The patient went on to have a resection. 

Histology

Paraffin sections show a densely hypercellular spindle cell tumor. Tumor cells have mildly pleomorphic elongated vesicular nuclei and coarse bipolar processes and are arranged in intersecting fasciculi. A very occasional mitotic figure is identified. No necrosis is seen. No brain parenchymal tissue is included.

Very weak immunostaining for epithelial membrane antigen (EMA) is noted in tumor cells in some areas. Approximately 2-3% of tumor cells show strong nuclear staining for Ki-67.

No immunostaining for cytokeratins (AE1/AE3, CAM 5.2; CK 7, CK 20), S-100 protein, GFAP, neurofilament protein, CD34, tyrosinase or smooth muscle actin (SMA) is seen in tumor cells.

FINAL DIAGNOSIS. Undifferentiated spindle cell tumor of uncertain malignant potential, probably a meningioma. 
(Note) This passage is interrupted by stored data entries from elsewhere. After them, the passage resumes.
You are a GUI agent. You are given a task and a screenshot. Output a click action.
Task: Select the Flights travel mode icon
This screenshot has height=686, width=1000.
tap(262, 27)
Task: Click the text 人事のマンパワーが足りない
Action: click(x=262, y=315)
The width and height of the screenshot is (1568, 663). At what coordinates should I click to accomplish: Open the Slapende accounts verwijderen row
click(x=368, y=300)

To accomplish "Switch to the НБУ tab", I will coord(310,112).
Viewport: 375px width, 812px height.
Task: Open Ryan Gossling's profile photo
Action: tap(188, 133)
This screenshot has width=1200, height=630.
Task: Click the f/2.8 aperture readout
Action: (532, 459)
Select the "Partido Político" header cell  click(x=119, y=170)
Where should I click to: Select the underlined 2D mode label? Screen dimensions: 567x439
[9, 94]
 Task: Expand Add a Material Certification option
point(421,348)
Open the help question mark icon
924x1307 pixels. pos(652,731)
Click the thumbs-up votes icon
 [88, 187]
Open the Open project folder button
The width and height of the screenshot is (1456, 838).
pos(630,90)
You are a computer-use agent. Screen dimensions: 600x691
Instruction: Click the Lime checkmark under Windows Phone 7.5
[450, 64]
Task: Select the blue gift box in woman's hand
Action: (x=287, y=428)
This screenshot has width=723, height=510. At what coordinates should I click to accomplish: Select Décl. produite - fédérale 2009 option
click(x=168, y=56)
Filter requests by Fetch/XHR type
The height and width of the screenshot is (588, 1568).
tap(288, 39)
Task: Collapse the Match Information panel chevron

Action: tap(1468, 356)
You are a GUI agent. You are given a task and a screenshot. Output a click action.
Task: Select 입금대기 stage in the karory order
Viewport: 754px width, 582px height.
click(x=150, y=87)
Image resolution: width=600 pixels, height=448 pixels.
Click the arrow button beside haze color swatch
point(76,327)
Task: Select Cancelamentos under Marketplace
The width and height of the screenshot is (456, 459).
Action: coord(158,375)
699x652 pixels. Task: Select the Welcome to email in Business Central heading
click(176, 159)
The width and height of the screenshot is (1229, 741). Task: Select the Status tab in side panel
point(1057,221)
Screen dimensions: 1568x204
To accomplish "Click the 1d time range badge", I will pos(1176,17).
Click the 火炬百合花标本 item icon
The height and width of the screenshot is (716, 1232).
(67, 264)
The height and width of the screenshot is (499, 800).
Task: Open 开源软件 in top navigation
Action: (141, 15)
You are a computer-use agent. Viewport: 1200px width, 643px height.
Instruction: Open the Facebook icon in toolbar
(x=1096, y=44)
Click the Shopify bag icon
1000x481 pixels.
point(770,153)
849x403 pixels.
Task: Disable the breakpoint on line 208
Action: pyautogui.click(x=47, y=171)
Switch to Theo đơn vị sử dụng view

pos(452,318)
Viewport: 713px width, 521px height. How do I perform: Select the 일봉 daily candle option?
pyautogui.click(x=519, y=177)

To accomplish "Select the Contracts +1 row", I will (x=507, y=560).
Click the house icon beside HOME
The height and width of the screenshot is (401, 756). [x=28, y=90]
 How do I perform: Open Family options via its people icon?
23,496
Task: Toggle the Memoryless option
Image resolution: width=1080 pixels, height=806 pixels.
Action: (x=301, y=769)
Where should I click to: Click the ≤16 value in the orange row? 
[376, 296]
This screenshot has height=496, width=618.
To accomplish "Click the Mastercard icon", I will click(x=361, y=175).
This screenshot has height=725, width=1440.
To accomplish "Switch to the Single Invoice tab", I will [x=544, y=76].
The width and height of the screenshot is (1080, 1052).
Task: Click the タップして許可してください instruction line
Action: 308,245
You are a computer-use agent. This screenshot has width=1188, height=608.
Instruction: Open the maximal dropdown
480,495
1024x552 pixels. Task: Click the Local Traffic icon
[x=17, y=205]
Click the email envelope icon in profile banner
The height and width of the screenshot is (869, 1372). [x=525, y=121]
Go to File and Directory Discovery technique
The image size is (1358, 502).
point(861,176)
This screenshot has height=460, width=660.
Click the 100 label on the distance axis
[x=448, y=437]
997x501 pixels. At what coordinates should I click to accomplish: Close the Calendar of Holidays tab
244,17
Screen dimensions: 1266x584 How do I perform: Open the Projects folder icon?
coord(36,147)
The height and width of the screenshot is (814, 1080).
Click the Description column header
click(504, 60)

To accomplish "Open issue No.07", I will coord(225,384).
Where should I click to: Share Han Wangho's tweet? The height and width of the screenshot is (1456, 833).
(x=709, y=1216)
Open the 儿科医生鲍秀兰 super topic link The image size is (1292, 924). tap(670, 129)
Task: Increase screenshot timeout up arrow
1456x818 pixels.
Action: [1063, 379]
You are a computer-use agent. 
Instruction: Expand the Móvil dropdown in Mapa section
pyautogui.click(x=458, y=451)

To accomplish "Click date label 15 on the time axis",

Comment: Although the regional weak immunostaining for epithelial membrane antigen (EMA) in this tumor is consistent with meningioma, the histological appearances of tumor cells and their architectural arrangement are unusual for meningioma and a mesenchymal tumor (metastasis from a low-grade sarcoma or gastrointestinal stromal tumor) cannot be excluded.

Discussion

Additionally, the possibility of this representing a chordoid glioma or a subependymal giant cell astrocytoma should be considered based on location and appearance, however, immunohistochemistry is very helpful. 

Although the histology is unusual for meningioma, the patient has remained well 5 years after resection without evidence of a systemic malignancy. The imaging appearances are also in keeping with an intraventricular meningioma.